We were woken by our dear son at 5am this morning. He had diarrhea :( Poor baby. I have to admit that I was an super-cranky Mommy and snapped at him when I went to get him (before I knew he had the diaper problem). I'm just so dead tired and my patience has worn away.
I've tried to keep fluids in him, but he wasn't interested. I tried all sorts of things, including breastmilk that I had pumped. He actually liked it, but still didn't want to drink much of anything. Luckily, he's still in fine spirits and full of mischief, so we know he must be ok :)
My Mom IM'd me and asked when my doctor appointment was and could she come over? Not being one to keep my Mom away, I said yes :) She arrived about 10 min before I left and she cleaned the house top to bottom (including putting away my laundry) before I got home an hour later.
The doctor, unfortunately, didn't have too much to tell me. She did say that she believes the incident on Tuesday was migraine related, and not stroke or symptom of something else. If it had been a stroke, I would have lost consciousness, or experienced more physical signs like paralysis. She recommended that I see a neurologist. She brought up a good point that the head bashing that occurred like 3 years ago when I slept walked could be causing these instances to be worse, which makes sense. Prior to that, I don't recall ever seeing auras or having random dizzy spells like I'm having now. I wish that she would have been able to diagnose and give me medications NOW, but I can also understand that a neurologist is a good step considering that the head injury could be part of it. Various doctors have been recommending that I do it for years. So, I will need to make an appointment here in the next couple weeks.
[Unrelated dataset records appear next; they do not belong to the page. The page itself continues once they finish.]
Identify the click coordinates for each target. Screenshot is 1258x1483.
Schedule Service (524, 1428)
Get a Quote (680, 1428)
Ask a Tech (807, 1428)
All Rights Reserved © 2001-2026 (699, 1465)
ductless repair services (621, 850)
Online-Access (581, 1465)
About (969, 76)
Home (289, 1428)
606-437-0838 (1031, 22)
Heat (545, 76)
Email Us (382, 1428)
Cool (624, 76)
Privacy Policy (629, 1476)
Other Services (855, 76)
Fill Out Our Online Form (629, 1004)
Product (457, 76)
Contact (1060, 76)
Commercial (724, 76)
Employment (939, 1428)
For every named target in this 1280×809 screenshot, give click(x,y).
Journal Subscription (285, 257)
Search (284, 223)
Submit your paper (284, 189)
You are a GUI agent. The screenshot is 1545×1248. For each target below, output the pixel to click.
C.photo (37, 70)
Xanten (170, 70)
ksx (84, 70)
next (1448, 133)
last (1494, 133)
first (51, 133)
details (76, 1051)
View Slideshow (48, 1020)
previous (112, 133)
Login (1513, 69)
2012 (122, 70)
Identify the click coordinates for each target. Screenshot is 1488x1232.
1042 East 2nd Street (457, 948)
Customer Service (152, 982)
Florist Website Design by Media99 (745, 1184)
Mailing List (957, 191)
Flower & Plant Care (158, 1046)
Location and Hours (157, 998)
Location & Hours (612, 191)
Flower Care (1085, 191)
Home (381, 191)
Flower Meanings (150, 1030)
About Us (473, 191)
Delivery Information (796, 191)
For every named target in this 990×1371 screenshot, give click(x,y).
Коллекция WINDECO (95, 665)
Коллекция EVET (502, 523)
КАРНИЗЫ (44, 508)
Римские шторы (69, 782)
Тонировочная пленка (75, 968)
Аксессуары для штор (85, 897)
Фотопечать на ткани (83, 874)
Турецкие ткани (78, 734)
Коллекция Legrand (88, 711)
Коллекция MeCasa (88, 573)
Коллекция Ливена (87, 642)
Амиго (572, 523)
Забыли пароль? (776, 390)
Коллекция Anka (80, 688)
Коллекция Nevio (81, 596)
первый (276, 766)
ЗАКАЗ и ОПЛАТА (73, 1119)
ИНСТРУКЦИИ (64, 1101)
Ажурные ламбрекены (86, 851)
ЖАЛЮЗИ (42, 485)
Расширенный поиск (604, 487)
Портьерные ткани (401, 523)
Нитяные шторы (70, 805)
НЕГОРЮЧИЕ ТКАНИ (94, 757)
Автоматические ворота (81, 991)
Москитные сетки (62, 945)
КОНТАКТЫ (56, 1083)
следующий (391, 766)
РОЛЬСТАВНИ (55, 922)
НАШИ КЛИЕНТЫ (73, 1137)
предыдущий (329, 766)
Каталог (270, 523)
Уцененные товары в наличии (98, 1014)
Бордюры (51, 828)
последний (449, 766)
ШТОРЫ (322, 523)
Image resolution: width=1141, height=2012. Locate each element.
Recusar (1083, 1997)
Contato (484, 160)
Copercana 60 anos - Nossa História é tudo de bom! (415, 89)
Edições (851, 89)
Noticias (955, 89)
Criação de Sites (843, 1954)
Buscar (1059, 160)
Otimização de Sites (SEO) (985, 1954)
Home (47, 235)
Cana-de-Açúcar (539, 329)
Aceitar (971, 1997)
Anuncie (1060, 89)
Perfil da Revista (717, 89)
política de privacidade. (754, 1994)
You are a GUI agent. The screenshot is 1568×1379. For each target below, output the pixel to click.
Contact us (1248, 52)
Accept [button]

I say next couple weeks because next weekend is the church campout (which, if you know me, you'll know I'll need the entire week to prepare!) and then that Sunday, Jason leaves for a conference in San Francisco for 5 days! I will be staying with my Mom for at least some of the days. If the kids and I start wearing out our welcome, we'll come back here and I'll just drug myself to sleep every night... though Becki just called and told me that she'd be willing to stay with me. Awww, she's so sweet!
My eating habits have been dreadful the past couple days. With the stress and exhaustion, I've been not watching portions and eating a lot of crap. I'm scared to step on the scale! Maybe once I get a good nights sleep in I'll feel ready to start dealing with that again.
My Grammy sent me the sweetest little note the other day about being a Mom and making time for things that are important. Grammy, thank you! I do have to say though that for me cooking nice meals every night is not a burden, its a stress reliever (generally). Its my time to be away from the kids and do something I really love. But your points were well taken. Thank you for taking the time to 'grandparent' us, even when you're so far away.
I put up a few new videos on our site of the kids doing random things.